Influence of irrigation on soil moisture and evaporation based on Sentinel 1 backscatter observations and an evaporation retrieval model

Irrigation stands out as a primary driver influencing water dynamics over agricultural regions. Its estimation in time and space is complex, and satellite observations are only indirectly related to irrigation. Conveniently, Sentinel 1 SAR observations are sensitive soil moisture dynamics and irrigation, and can be used to estimate these dynamics at high resolution. The influence of irrigation on transpiration is however even more complicated to unravel from space observations. Current evaporation retrieval models are not designed to represent the influence of irrigation. However, the current availability of Sentinel 1 observations represents an opportunity to fill this gap.
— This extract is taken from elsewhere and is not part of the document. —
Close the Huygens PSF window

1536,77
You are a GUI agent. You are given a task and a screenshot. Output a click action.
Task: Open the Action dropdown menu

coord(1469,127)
In this presentation, the Global Land Evaporation Amsterdam Model (GLEAM) will be adapted to assimilate Sentinel 1 backscatter, using the Ebro river basin in Spain as a study case. While GLEAM's coarse resolution has to date hindered its application in the context of agricultural management, recent efforts during the Digital Twin Earth ESA initiative have yielded a GLEAM version at 1km resolution over the Mediterranean region that will be used in the context of this study. Here, we aim to leverage the high-resolution (1-km) GLEAM and explore its coupling to the Water Cloud Model to enable the forward data assimilation of Sentinel 1 backscatter. Several data assimilation techniques, such as Ensemble Kalman Filter, will be applied, seeking to find a method to estimate evaporation and soil moisture in irrigated land that can be transferable to basins where irrigation volumes are not available.